In vitro comparison of the molecular adsorbent recirculation system (MARS) and single-pass albumin dialysis (SPAD).
Hepatology. 2004 May;39(5):1408-14.
Sauer IM, Goetz M, Steffen I, Walter G, Kehr DC, Schwartlander R, Hwang YJ, Pascher A, Gerlach JC, Neuhaus P.
Charite-Campus Virchow General, Visceral and Transplantation Surgery, Universitary Medicine Berlin, a joint institution of the Freie Universitat and Humboldt-Universitat, Berlin, Germany. email@example.com
The detoxification capacities of single-pass albumin dialysis (SPAD), the molecular adsorbents recirculation system, (MARS) and continuous veno-venous hemodiafiltration (CVVHDF) were compared in vitro. In each experiment 4,100 mL of toxin-loaded human plasma was processed for 6.5 hours. MARS treatment (n = 6) was undertaken in combination with CVVHDF. For SPAD (n = 6) and CVVHDF (n = 6) a high-flux hollow fiber hemodiafilter (identical to the MARS filter) was used. Levels of ammonia, urea, creatinine, bilirubin, and bile acids were determined. Concentrations before and after application of detoxification procedures were expressed as differences and were compared using the Kruskal-Wallis test. Post hoc comparisons for pairs of groups were adjusted according to Bonferroni-Holm. Time, group, and interaction effects were tested using the nonparametric ANOVA model for repeated measurements. SPAD and CVVHDF induced a significantly greater reduction of ammonia levels than MARS. No significant differences were found among SPAD, MARS, and CVVHDF with respect to other water-soluble substances.
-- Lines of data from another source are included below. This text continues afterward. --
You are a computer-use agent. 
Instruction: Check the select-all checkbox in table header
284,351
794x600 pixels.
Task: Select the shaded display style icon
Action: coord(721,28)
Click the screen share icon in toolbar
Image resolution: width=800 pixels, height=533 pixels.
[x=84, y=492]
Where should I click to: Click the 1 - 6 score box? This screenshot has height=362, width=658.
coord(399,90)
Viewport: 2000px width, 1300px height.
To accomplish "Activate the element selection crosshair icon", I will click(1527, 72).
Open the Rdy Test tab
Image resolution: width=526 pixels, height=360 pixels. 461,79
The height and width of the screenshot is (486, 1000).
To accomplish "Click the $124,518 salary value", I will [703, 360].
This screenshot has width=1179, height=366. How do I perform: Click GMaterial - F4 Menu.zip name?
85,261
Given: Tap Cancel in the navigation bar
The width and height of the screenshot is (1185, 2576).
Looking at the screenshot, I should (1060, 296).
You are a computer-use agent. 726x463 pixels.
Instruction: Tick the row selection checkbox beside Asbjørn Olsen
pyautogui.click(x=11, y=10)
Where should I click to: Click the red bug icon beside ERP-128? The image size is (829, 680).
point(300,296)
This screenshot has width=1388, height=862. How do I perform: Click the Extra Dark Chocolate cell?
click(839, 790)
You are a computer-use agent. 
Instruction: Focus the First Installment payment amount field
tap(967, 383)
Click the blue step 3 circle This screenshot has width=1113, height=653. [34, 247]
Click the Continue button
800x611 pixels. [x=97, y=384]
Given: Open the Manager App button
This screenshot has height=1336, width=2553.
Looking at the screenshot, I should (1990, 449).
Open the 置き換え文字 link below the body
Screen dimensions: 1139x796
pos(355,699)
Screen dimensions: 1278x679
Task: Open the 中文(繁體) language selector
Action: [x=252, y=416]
SPAD induced a significantly greater reduction in bilirubin levels than MARS. Reductions in bile acid levels were similar for SPAD and MARS. When operating MARS in continuous veno-venous hemodialysis mode, as recommended by the manufacturer, no significant differences in the removal of bilirubin, bile acids, urea, and creatinine were found. However, MARS in continuous veno-venous hemodialysis mode was significantly less efficient in removing ammonia than MARS in CVVHDF mode. In conclusion, the detoxification capacity of SPAD is similar to or even greater than that of MARS.